You can buy a lot of electricity for the chemicals it will take to fix your pool if it gets out of whack.
The larger the pump motor, the less energy it consumes to do the same amount of work as a lower HP motor. Energy consumption is part of the total load. If the 1HP runs at 90% load, and the 2HP runs at 45% load, the 2HP will consume less energy to do the same amount of work since the current draw at the load will be less.
Volt x Amps = watts.
For keeping it as warm as possible ideally, you only want your pump on during the hottest hours of the day say from 11pm to 3pm. That way all the water circulates and gets heated by the sun.
Running it during cooler hours bleeds off the heat that’s built up, so it’s better to let it sit still.
Of course this all goes out the window if you also have a heater on your pool.
Try this site, it seems to have quite a bit of info.:
and yes this should be posted in the Pool Pump Forum.
The cost of electricity is DIRECTLY PROPORTIONAL to the amount of work being done.
If you want to move 8 thousand gallons of water/day, it will cost you roughly the same no matter the size of the motor.
Just don’t let anyone pee in the pool!
A 1 HP motor running for 24 hrs. will consume the same amount of energy as a 2 HP running for 12 hrs. Here is the calculation:
2 HP x 12 Hrs x .7457 Kw/ Hp-hr x .12 $/kw = 2.15 $/day
1 Hp x 24 x .7457 x .12 = $2.15
You mention 8-10 hrs per day vs. 24, the only savings will come due to the shorter time of operation, not due to energy consumption.
The real question is how effective are the two methods.
“Just dont let anyone pee in the pool!”
...even if it DOES make it warmer!
We have a 30K, IG, gunnite pool with 1.5 HP motor that runs all Summer (mid-May-early Sept). It’s not killing us on electricity and I think it keeps the heat more uniform and the chemicals better mixed. We also have a salt chlorine generator. Best investment we every made.
Pool pumps are sized to a 8 hour pump cycle. This is because they generally are run during the day such as not to cause noise and problems with neighbors.
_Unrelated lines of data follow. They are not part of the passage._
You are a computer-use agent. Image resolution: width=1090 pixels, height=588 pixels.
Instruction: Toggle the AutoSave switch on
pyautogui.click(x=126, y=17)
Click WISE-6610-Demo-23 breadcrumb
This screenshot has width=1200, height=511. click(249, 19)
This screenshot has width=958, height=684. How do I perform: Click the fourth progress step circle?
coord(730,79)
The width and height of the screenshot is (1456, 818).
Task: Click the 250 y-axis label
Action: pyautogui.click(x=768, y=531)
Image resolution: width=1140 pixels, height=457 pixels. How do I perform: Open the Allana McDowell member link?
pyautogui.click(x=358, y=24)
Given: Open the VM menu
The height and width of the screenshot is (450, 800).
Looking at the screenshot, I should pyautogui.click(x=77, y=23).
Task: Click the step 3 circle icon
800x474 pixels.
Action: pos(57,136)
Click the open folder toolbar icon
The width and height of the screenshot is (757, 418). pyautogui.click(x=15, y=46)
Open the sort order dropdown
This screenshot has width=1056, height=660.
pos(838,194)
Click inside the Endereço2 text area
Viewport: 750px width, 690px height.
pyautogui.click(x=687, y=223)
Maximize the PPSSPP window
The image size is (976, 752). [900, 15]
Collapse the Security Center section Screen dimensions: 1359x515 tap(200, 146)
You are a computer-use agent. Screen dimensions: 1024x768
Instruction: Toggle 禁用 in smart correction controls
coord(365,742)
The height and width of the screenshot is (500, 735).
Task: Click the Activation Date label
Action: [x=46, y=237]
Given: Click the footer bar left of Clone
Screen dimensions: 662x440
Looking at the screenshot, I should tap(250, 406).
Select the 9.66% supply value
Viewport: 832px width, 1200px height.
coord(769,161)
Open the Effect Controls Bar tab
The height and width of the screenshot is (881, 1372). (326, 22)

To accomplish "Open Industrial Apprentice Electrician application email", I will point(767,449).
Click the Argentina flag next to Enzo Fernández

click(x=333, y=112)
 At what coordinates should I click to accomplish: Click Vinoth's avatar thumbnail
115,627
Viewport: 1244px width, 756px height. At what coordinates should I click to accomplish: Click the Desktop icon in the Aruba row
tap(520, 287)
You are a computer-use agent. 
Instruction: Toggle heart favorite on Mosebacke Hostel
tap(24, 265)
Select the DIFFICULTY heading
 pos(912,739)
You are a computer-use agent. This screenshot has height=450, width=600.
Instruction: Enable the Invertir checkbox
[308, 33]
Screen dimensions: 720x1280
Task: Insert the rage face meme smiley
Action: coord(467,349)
The rule is the water should be turned over, that is pass through the filter, once in a 24 hour period.
The system is more efficient if the water is pumped slower over a longer period. All else equal, by pumping over a 24 hour period with 1/3 third the flow rate 1/3 the power will be used.
I also have a 40K gallon pool. I use two pumps. One, 3HP is used to run the pool cleaner when I want to. The other is a two speed that I have wired for low speed at 1/3 HP. I run it during the week continually unless I want to clean the pool. It is more costly in hardware but worth it given the cost of electricity in the area I am in.
Do people really run their pump that long?